I have always been intrigued by the letters sent to shareholders by both Warren Buffett and Jeff Bezos.
They are inspiring and, for wannabes like yours truly, a source of motivation and hope. So I am creating a series of articles on what learnings I took away from the letters of Jeff Bezos. This is the seventeenth letter in the series.
You can check out the complete series here:
https://alphonserajdavid.com/category/book-reviews/non-fiction/jeff-bezos-stakeholder-letters/
This letter is a tour of all initiatives being run currently within Amazon.
But the theme that stood out for me is counterintuitive behavior, i.e, spending money to delight customers who are already happy with you.
I liked this sentence from the letter “Polishing products and services to a degree that is beyond what’s expected or required” and doing it so customers say “Wow.”
Lesson #1: Raise the bar when things are going well
Most companies relax when customers are happy. They shift to optimizing for profitability. Bezos says it’s a bad idea.
“Nothing gives us more pleasure at Amazon than ‘reinventing normal’.” I like this quote from the letter because it frames innovating as something we do all the time, rather than a one-time approach.
Lesson #2: Prime is proof that you keep paying for delight
Bezos talks about how Prime started as “a new, unproven (some even said foolhardy) concept.” But now, although it is loved, they still are investing heavily to improve it and make it better
That is the counterintuitive part. Amazon didnt stop. They expanded Prime from one million eligible products to “20 million eligible products” now. They added benefits like video and lending.

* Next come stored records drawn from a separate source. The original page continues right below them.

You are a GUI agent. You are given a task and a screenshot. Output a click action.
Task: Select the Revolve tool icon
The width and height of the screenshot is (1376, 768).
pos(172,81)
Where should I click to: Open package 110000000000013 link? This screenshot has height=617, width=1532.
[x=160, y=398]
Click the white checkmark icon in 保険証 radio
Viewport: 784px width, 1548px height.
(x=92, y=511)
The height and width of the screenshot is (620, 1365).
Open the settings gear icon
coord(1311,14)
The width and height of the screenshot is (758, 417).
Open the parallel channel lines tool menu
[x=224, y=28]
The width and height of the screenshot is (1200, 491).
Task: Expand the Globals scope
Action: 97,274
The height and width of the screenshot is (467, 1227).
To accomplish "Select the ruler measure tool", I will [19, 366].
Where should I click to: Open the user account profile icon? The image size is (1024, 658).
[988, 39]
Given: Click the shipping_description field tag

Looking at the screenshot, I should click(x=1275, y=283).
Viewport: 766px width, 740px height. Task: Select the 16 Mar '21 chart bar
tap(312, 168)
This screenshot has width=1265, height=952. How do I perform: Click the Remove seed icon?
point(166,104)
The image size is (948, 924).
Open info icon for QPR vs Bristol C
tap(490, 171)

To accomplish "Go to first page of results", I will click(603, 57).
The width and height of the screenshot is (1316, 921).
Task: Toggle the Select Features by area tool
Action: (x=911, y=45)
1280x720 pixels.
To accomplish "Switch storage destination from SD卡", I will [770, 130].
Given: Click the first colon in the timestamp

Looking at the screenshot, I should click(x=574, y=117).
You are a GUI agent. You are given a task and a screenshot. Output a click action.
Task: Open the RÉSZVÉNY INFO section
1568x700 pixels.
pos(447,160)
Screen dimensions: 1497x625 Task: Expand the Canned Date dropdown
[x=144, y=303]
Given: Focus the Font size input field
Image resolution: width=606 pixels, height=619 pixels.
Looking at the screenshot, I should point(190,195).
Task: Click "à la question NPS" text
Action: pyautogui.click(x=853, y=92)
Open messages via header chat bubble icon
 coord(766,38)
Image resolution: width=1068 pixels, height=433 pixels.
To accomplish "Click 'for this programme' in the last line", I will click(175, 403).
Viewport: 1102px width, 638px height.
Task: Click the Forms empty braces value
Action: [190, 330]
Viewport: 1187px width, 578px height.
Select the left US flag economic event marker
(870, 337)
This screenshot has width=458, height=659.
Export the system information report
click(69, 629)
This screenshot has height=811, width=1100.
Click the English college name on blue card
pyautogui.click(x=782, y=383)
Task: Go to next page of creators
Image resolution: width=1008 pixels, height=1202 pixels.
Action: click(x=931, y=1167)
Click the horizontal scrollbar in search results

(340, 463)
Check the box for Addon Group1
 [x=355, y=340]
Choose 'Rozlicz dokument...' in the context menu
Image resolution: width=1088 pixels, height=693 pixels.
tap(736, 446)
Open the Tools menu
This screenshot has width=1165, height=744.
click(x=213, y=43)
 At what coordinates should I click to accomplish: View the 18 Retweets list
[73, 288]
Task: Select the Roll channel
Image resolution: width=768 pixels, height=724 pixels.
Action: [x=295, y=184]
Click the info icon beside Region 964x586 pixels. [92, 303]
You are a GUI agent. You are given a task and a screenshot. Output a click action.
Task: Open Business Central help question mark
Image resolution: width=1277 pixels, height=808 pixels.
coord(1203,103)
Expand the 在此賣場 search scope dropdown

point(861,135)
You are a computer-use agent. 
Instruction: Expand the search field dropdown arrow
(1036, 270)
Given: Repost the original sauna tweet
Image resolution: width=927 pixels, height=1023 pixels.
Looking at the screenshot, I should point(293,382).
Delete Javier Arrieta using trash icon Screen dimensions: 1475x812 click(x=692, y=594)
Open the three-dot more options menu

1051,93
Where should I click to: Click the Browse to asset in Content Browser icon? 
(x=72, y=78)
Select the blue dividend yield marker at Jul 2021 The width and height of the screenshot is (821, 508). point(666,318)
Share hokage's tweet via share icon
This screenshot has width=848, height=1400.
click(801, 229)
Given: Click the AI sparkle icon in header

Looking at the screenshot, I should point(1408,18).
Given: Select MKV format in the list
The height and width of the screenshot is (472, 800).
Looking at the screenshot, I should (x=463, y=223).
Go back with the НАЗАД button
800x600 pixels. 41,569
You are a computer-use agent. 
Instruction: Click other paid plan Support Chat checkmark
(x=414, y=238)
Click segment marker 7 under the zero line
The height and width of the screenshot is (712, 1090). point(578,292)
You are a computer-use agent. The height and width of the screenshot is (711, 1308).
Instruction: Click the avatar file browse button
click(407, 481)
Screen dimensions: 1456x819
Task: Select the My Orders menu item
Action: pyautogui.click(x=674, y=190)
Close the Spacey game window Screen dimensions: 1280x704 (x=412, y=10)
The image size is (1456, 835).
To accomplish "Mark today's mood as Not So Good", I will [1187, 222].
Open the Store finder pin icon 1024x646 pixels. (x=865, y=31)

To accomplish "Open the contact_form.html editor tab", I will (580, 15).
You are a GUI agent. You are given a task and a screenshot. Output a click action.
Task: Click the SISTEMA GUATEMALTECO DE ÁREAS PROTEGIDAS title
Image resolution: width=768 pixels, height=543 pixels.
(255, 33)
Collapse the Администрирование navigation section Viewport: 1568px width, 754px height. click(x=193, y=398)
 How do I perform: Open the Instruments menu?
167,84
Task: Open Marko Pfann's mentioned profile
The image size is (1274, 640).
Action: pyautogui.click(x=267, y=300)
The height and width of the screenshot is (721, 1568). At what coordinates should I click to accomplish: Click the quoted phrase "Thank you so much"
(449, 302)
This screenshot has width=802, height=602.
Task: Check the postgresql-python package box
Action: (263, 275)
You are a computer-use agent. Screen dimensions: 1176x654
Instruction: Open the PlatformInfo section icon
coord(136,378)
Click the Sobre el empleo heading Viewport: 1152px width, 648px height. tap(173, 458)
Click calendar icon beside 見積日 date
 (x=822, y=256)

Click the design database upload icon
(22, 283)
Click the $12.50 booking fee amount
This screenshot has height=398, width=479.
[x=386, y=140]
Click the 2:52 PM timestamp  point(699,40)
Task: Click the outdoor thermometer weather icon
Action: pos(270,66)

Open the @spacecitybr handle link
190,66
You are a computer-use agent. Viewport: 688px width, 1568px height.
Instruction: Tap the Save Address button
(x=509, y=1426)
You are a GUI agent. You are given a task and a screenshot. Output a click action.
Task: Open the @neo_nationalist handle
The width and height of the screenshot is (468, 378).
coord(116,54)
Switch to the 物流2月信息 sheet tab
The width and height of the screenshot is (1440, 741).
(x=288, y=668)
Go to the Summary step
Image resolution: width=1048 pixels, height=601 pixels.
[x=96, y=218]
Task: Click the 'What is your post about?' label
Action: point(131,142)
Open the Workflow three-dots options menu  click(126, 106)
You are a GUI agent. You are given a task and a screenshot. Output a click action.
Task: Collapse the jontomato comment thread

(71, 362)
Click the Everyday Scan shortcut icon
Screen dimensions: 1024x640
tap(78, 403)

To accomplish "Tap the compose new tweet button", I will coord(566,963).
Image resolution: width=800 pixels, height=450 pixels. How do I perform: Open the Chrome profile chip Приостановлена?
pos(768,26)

This is interesting esp. since I focus on building subscription-based saless models in a world where CapEx is the norm. So, If I build a membership promise, I must keep earning it by adding new features. What’s different today will become table stakes tmrw and some competitor can beat me.
Lesson #3: Mayday shows how you buy trust with real cost
Mayday is not cheap. It is live support, on the device, all the time. Bezos makes the promise concrete: “Mayday is available 24×7, 365 days a year, and our response time goal is 15 seconds or less.”
Then he says they beat it. Customer Delight sits in support, returns, packaging, and delivery. People call these “cost centers.”
But in my experience, this is the only reason most customer,s esp. in the B2B world,d shift and stay with their vendors. Offering 24/7 Support is a huge differentiation esp. in Enterprise deals, andit seems like it’s true in B2C world as well
Lesson #4: Sweat small pain points that others accept as normal
I loved the packaging section because it is so unglamorous. Bezos calls it a “battle against annoying wire ties and plastic clamshells.” That is real. Anyone who has opened a box knows it. And considering I spent the better part of the last 5 years in the e-commerce fulfillment space, I know how much it matters.
Fix tiny irritations, and this removes the cuts and bruises from the buyer’s journey. Then customers feel cared for. That’s my takeaway.
Lesson #5: Manage inputs, not vibes
In video, Bezos calls out something that most leaders forget. Output metrics can look great and still hide rot. He says the growth metrics “are output metrics” and that they “suggest we are on a good path, focusing on the right inputs.”
Then he names two inputs: “the growth of selection” and “the desirability of that selection.”
That is clean thinking esp. in the clutter of growing business. It tells my teams what to do on Monday morning.
Maybe adding this in my business reviews will make sense. Less “we need growth.” More “these are the input levers we will push.”
Lesson #6: High-throughput innovation needs distributed invention
Bezos states the Amazon operating model as follows: “This decentralized distribution of invention throughout the company… is the only way to get robust, high-throughput innovation.”
This is seen in Weblab experimentation, in Kaizen inside fulfillment, and in AWS teams that “iterate continuously.
I like this, but I also think it is hard. Distributed invention creates a mess. It creates uneven quality. It forces strong mechanisms. Still, the alternative is worse. Centralised invention means slow death. But maybe, I don’t fully understand this concept, as VisAI Labs has not yet grown big enough for this to be a problem. Swap, Invention with Ownership, and I can completely understand this
Lesson #7: Failure is not optional, and you must get good at the mess
“Failure comes part and parcel with invention. It’s not optional.”
Bezos continues saying, “Inventing is messy,” and sometimes “we’ll fail at some big bets too.”
I will steal the practical part of the approach. Fail early when you can. Start small. Iterate. When it works, “we double-down.” That is the right mix of caution and courage.
Lastly, I like where he lands: “we get to work in the future.” That is what Day 1 should feel like. Not comfort. Motion. Curiosity. And yes, spending on delight even when customers already love you.